The Materialisation of Power and Fame in Imperial Inscriptions from Ancient South Asia and China

Co-presenters:

Chinese sources: Joern Grundmann, PHD Student, the University of Edinburgh

Indian sources: Ken Ishikawa, DPhil Student, Wolfson College

Date: Thursday, Week 10 (2 July), 17:00Venue: Leonard Wolfson Auditorium, Wolfson College, OX2 6UDNo registration required.

This joint presentation explores the interplay between inscriptions and their carriers in the context of Indic kingship in ancient South Asia on the one hand and in the context of early ancestral rituals in ancient China on the other. We aim at comparing literary forms used in inscriptions from both cultures in relation to their respective carriers. Although writing is often considered as a form of materialisation in its own right, the actual materiality of texts has not been sufficiently seen as an integral part of the materialisation process. Therefore, we instead argue a dialectical model of interaction between textuality and materiality by looking at the cases of complex ritual systems in ancient South Asia and China as conceived in both textual contents and archaeological contexts of our selected inscriptions. In the first part, we will introduce so-called praśasti materials inscribed on various monuments in Early Historic South Asia (ca. mid first millennium BC–mid first millennium AD) and beyond. The praśasti is a type of a formal public eulogy on the occasion of donation of a religious establishment, a ceremonial pillar, a dam or even a fortification, on which it was usually engraved. In particular, the notion of fame (yaśas or kīrti) of a king was the key concept in the development of praśasti materials, and the fame was conceived in traditional India as having some kind of materiality. Therefore, we will investigate the process of the materialisation of fame by looking at the relationship between inscriptions and their physical media in both epigraphical and archaeological records. In doing this, we will examine the formation of praśasti by chronologically analysing crucial inscriptions during the Early Historic period with respect to the notion of Indic kingship of cakravartins (often seen as universal sovereigns). Our case studies of the Western Kṣatrapas (ca. mid-first century AD–415 AD) and the Solankis (ca. mid tenth–mid thirteenth century AD) will further shed light on the question of how abstract ideas such as Dharma or fame attained personhood in sacred/profane worlds of traditional India.

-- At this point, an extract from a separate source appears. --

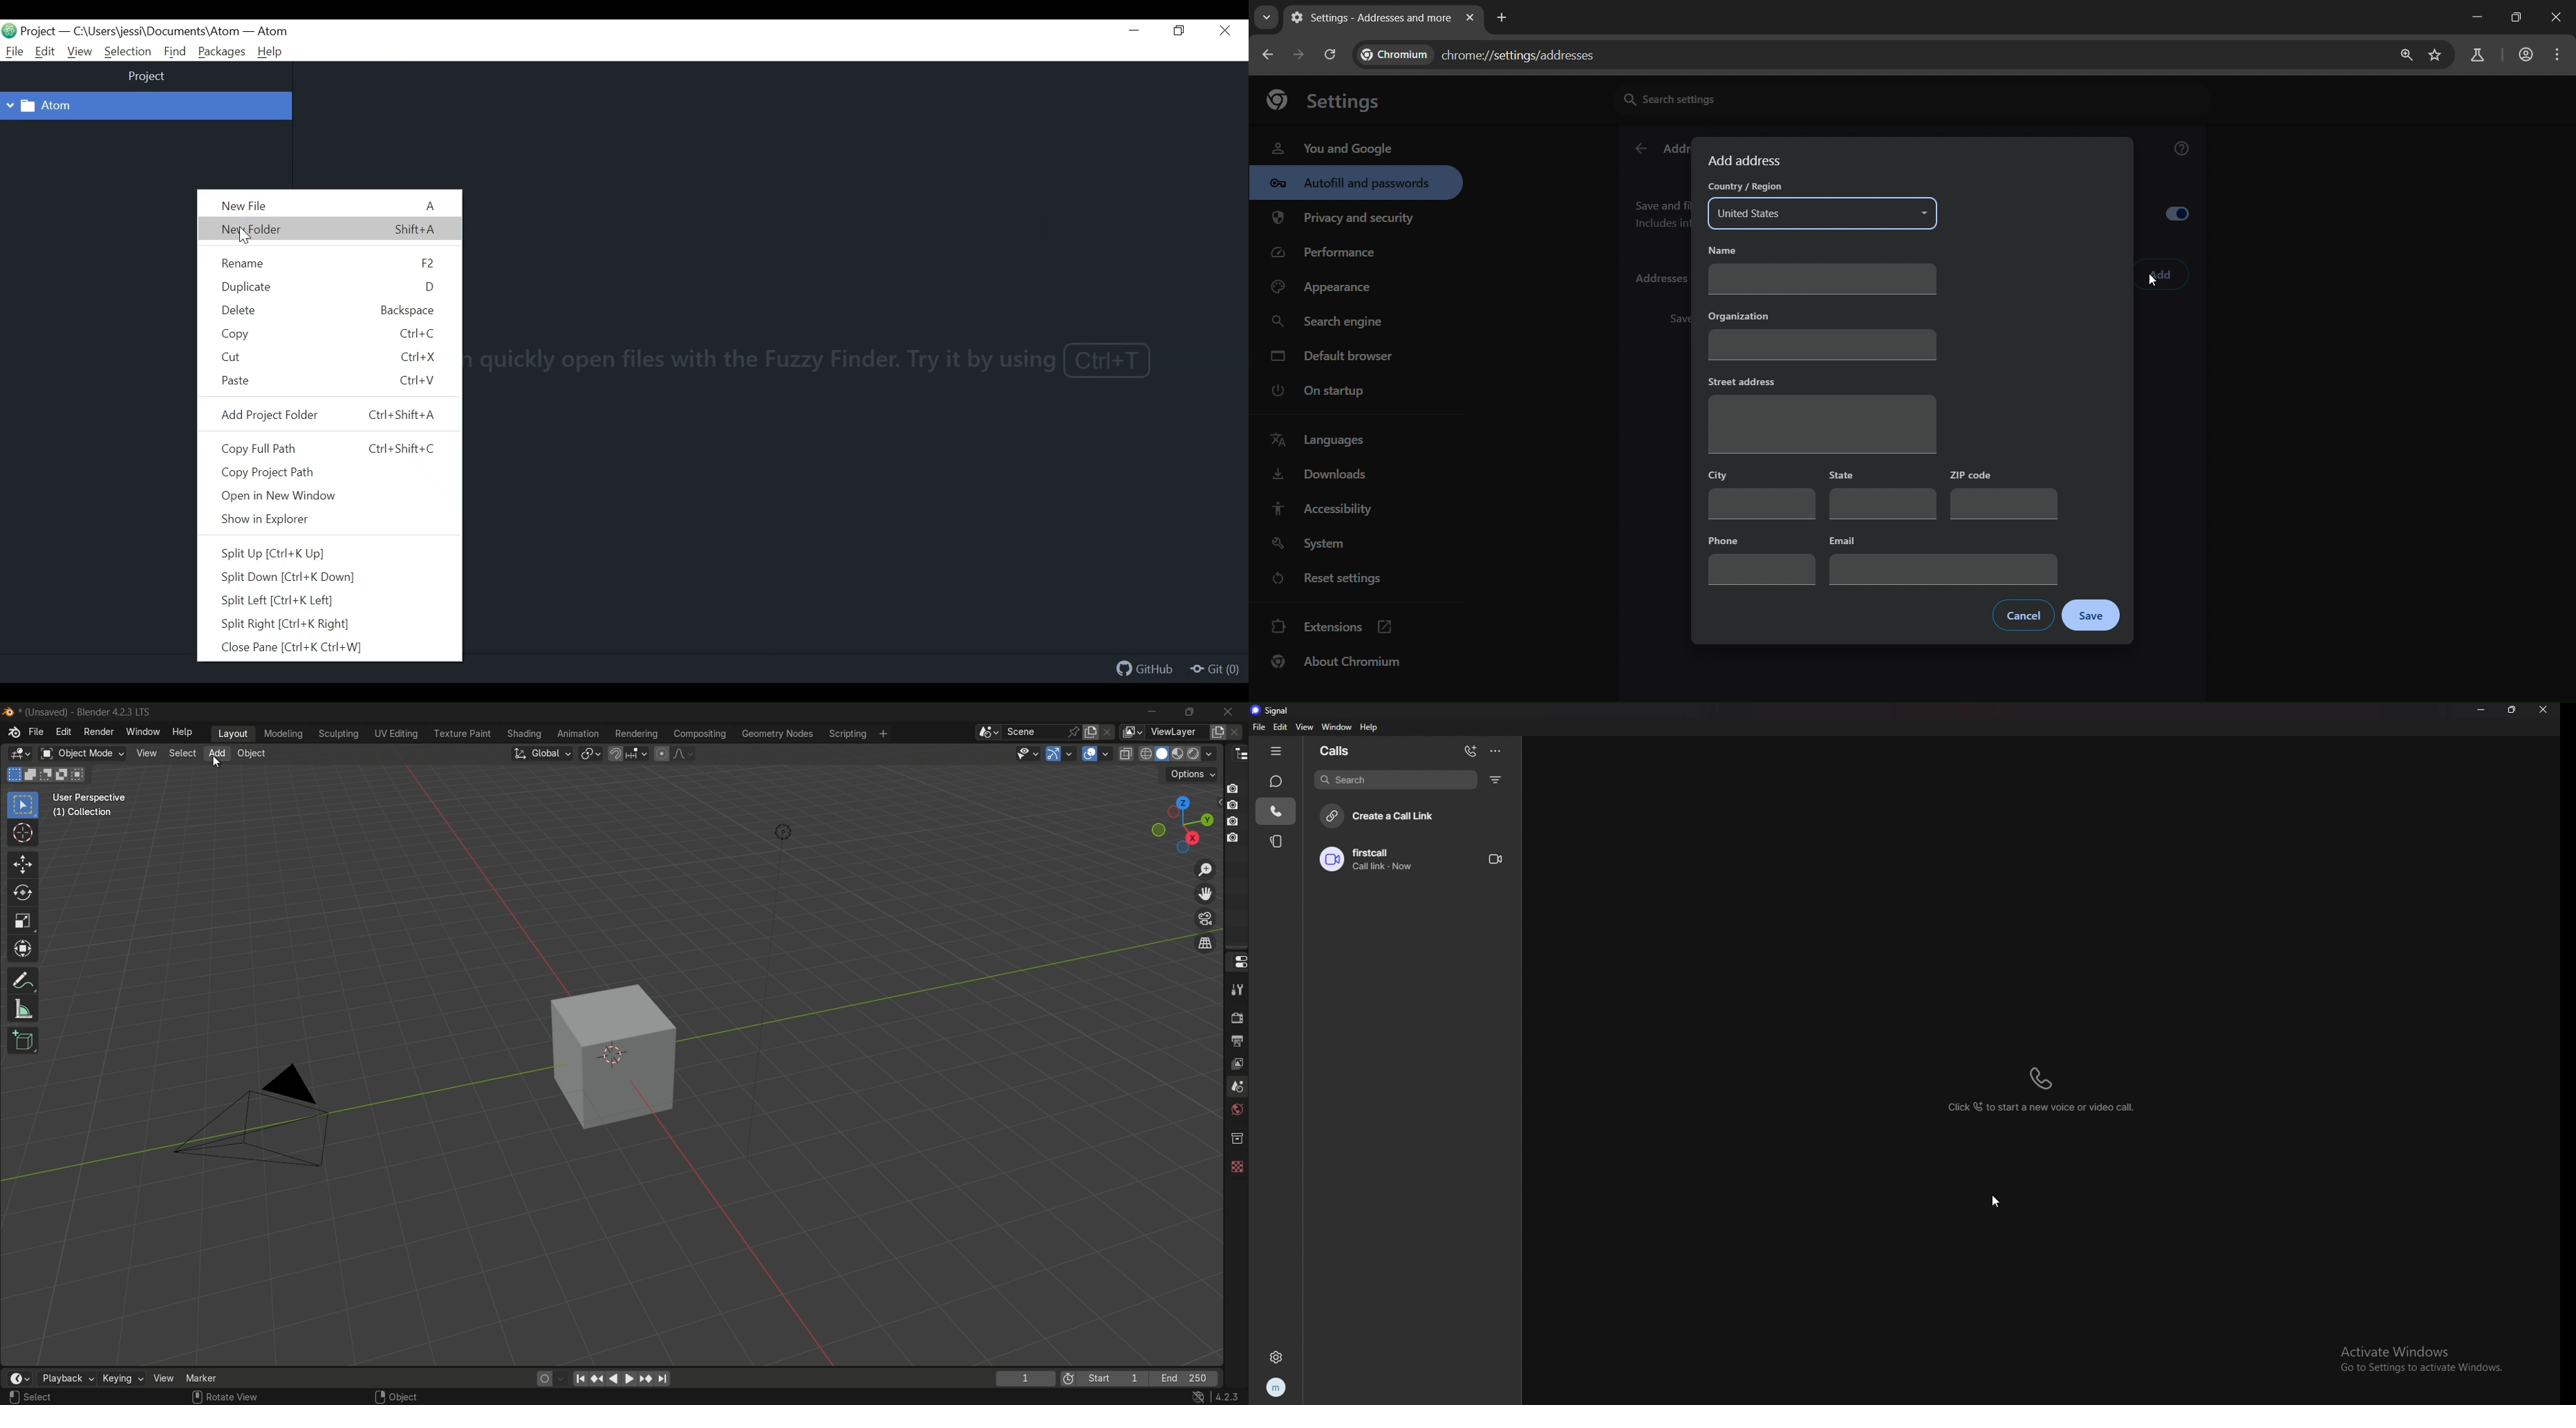  I want to click on invert existing selection, so click(64, 774).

In the second part of our presentation we will analyse the inscription from one of the Guoji bells excavated from a late Western Zhou (950–771 BC) aristocratic tomb. Here we endeavour to show how the literary form of the text attempts to conjoin the bell’s physical features with its cultural function. Eventually we hope to elucidate how in both cases the inscriptions reinforce their carriers’ status as tokens of politico-religious fame or power.

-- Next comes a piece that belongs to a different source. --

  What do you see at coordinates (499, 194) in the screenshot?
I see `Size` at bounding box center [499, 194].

By establishing an intertexual relationship between our two case studies from ancient South Asia and China, our ultimate goal is to outline an interpretive framework of inscriptions in strong associations with their materialities in ritual contexts. In particular, we wish to contribute to analytical methodology to better understand the ideological source of power in ancient states, in which texts and material culture played significant roles.